José Aquino: O que ocorre é que a situação é tão grave que precisamos tanto de ações estratégicas de longo prazo, como investimentos em educação, quanto criar atuações emergenciais diretamente ligadas ao sistema investigativo. Eu digo muito que se não conseguirmos fazer uma grande investigação sobre o financiamento das facções criminosas, nunca vamos resolver essa situação porque eles estão brigando entre si e atacando a sociedade para conseguir juntar recursos para se financiar. Estranho é os gestores da segurança pública não serem suficientemente competentes para atuar.
 
José Pinto Júnior: É sabido que, quanto ao tráfico, em países que são referência, o Estado ataca diretamente as fontes de financiamento. Eles estão estruturados porque estão ricos.  Essa geração de renda vem da venda de drogas, dos assaltos e dos sequestros. Como resolver isso?

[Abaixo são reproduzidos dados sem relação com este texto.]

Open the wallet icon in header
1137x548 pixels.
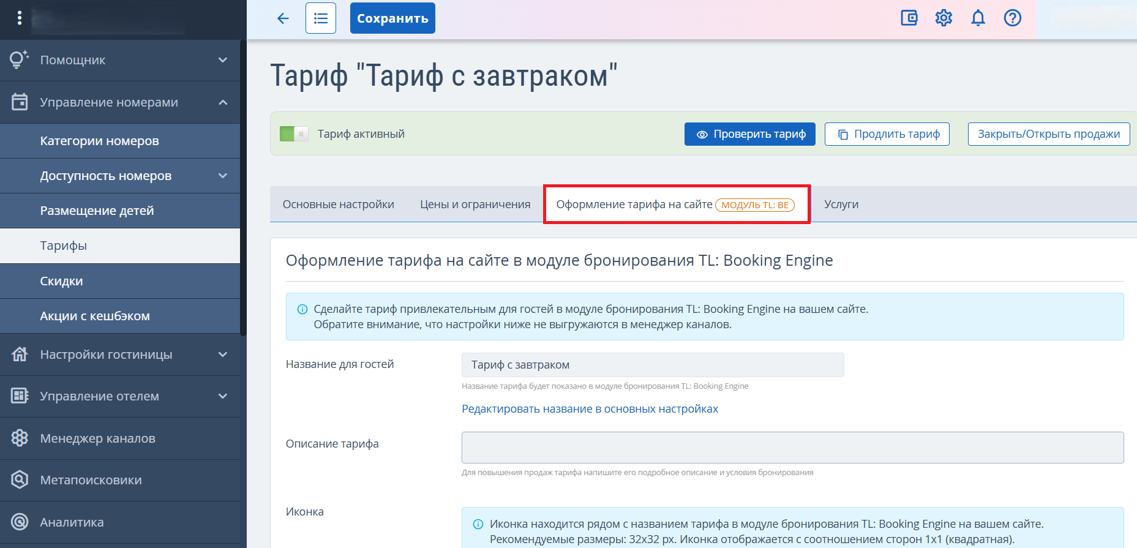[909, 18]
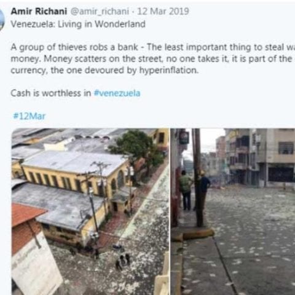The width and height of the screenshot is (295, 295).
Task: Follow the #venezuela hashtag
Action: (117, 93)
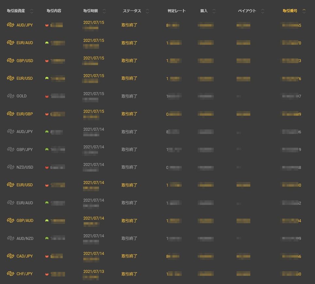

José Aquino: Nós temos que olhar para nossa atuação e ter a consciência de que poderíamos ser mais produtivos. A questão das fronteiras é emblemática. A polícia federal tem sido incompetente em controlar as fronteiras. Por exemplo, o Brasil não produz os armamentos que são usados pelos criminosos. Mas eles chegam às mãos deles. Lógico que o controle das fronteiras não está funcionando. Temos projetos que receberam investimentos, mas não foram efetivados. O que, em verdade, ocorre e vem sendo discutido com a  sociedade é que qualquer grande mudança na segurança pública passará, naturalmente, pela reestruturação das polícias. É preciso que haja uma porta de entrada única nas polícias de modo que, ao longo do tempo, a pessoa vá adquirindo conhecimento. Quando esse policial tiver uma extensa carreira e um comprovado tempo de serviço competente, ele se torna apto para gerir esse órgão. Acredito que a prática vinda da experiência profissional seja um reflexo nas decisões táticas e estratégicas que ele precisa tomar em um cargo de liderança. O entrave nessa mudança acontece porque os delegados e oficiais das polícias não querem sair de sua zona de conforto. Eles acham que a carreira única os prejudicaria. São cargos que precisam continuar existindo, mas ocupados por pessoas que estão preparadas com tempo de experiência suficiente.